:: 文書セクション ::
------------------------
08 11/10 UPDATE
映画史上、最も重要なアニメーション作家といえばいったい誰か。
そう訊ねられたとしたら、僕は即座にこう答える。「ノーマン・マクラレン!」と。
マクラレンはスコットランドに生まれ、イギリスで活動を始め、1939年カナダに設立された国立映画製作庁(NFBC)に招かれて、アニメーションというにとどまらず、映像表現のさまざまな可能性をどんな実験映画作家よりも貪欲に探しつづけた。でもその作品は決して難解ではなく、むしろ技法が前衛的になればなるほど、子供まで(...というか子供こそが!)楽しんで観ることのできる平易さと楽しさと美しさを獲得しているのだ。彼は言う。「アニメーションは動く絵の芸術ではなく、絵の動きの芸術だ」。まさにマクラレンこそ映像の革新者、真のアヴァンギャルド・アーティストといえるだろう。
今回上映されるのは'06年カンヌ映画祭での回顧プログラムによるもの。さこに見られるさまざまなチャレンジとはどういうものであったか、ちょっと眺めてみよう。
------------------------
:: 課題 1 ::
ノーマン・マクラレンについての文章をもとに、次の問いに答えよ。
(a) マクラレンが1939年に招かれたのは、どこに設立されたどの機関か。
(b) マクラレンの言葉によれば、アニメーションは何の芸術か。
(c) 今回上映されるものは、何によるものか。
:: 課題 2 ::
ノーマン・マクラレンについての文章を、最後の文の後から書き継げ。

:: データ内容 ::
------------------------
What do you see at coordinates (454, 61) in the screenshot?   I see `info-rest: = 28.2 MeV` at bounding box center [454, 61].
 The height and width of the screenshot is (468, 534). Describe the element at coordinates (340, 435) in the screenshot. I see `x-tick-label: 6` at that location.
------------------------
:: 回答 1 ::
(a) カナダに設立された国立映画製作庁(NFBC)である。
(b) 動く絵の芸術ではなく、絵の動きの芸術である。
(c) '06年カンヌ映画祭での回顧プログラムによるものである。

:: 回答 2 ::
1.「ダイレクト・ペイント」......ひとコマひとコマ少しずつ変化するキャラクターや図像を、直接透明フィルムにペンで描いていく、マクラレンのトレードマークともいえる手法。『星とストライプ』('40)『郵便はお早めに』('41)、カナダ民謡に乗せてめんどりが踊る『ヘン・ホップ』('42)。
2.「ひっかきアニメ」......黒いフィルムに直接カッターや針で傷をつけてキャラクターや図像を描いていく(その傷はカラーインクで着色される)。即興による室内楽にシンクロして具象・抽象の図形がめまぐるしく舞い踊っては明滅する『線と色の即興詩』('55)。
3.透明フィルムを一本の細長ぁぁいキャンバスに見立て、コマの境を無視してさまざまな方法で画を描いていく手法。オスカー・ピーターソンのジャズ・ピアノに合わせて、カラフルな抽象パターンがスピーディかつグルーヴィに変化していく『色彩幻想 -過去のつまらぬ気がかり』('49)が圧倒的。この手法をストイックなまでに推し進めたものが、あらかじめ綿密に計算されたシートに則って刻まれたヨコ線群が、くっついたり離れたり、あるいは円筒状に見えたりと三次元的錯覚をもたらす『水平線』('62)だ。
4.「パステル・メソッド」......黒いボードにパステルやチョークで絵を描きくわえ変化させてはコマ撮りしていく。『灰色めんどり』('47)はフランス民謡に合わせて、一羽のめんどりと雲や星の背景が一体となってメタモルフォーゼしていく。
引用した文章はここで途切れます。